++++ PROVIDED RECORDS ++++
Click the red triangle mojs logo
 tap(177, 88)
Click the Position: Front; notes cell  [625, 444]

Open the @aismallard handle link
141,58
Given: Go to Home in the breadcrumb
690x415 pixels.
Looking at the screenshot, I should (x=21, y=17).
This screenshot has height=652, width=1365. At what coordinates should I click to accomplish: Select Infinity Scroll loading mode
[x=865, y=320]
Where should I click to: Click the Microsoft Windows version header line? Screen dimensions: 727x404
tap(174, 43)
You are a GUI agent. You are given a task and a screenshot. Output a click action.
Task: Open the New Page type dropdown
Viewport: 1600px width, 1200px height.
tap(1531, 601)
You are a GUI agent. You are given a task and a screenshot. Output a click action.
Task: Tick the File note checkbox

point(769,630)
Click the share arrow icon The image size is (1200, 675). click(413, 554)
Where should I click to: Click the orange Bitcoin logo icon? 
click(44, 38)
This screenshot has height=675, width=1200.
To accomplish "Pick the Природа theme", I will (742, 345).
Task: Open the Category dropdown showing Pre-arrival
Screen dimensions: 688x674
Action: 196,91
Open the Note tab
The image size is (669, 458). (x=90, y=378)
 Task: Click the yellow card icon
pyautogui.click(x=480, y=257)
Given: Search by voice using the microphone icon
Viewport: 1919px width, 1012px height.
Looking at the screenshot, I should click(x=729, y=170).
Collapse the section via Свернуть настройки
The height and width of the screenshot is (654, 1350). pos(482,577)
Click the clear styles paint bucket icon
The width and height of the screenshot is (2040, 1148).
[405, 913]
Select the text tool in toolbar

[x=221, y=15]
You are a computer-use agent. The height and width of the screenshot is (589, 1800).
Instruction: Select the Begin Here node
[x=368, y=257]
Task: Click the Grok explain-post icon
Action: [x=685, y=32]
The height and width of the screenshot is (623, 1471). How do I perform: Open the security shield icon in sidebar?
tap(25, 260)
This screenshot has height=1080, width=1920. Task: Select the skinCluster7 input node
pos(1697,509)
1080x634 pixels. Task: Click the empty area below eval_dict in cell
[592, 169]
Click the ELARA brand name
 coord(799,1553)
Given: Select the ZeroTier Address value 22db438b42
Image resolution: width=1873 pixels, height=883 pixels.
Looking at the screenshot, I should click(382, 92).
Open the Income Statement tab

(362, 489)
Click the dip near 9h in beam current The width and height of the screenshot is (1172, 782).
++++
Reproduce the lines of the listing from the line containing "Task: Click the yellow card icon" through the end of the listing, switching "microphone icon" to "speaker icon" and leaving everything else unchanged.

 Task: Click the yellow card icon
pyautogui.click(x=480, y=257)
Given: Search by voice using the speaker icon
Viewport: 1919px width, 1012px height.
Looking at the screenshot, I should click(x=729, y=170).
Collapse the section via Свернуть настройки
The height and width of the screenshot is (654, 1350). pos(482,577)
Click the clear styles paint bucket icon
The width and height of the screenshot is (2040, 1148).
[405, 913]
Select the text tool in toolbar

[x=221, y=15]
You are a computer-use agent. The height and width of the screenshot is (589, 1800).
Instruction: Select the Begin Here node
[x=368, y=257]
Task: Click the Grok explain-post icon
Action: [x=685, y=32]
The height and width of the screenshot is (623, 1471). How do I perform: Open the security shield icon in sidebar?
tap(25, 260)
This screenshot has height=1080, width=1920. Task: Select the skinCluster7 input node
pos(1697,509)
1080x634 pixels. Task: Click the empty area below eval_dict in cell
[592, 169]
Click the ELARA brand name
 coord(799,1553)
Given: Select the ZeroTier Address value 22db438b42
Image resolution: width=1873 pixels, height=883 pixels.
Looking at the screenshot, I should click(382, 92).
Open the Income Statement tab

(362, 489)
Click the dip near 9h in beam current The width and height of the screenshot is (1172, 782).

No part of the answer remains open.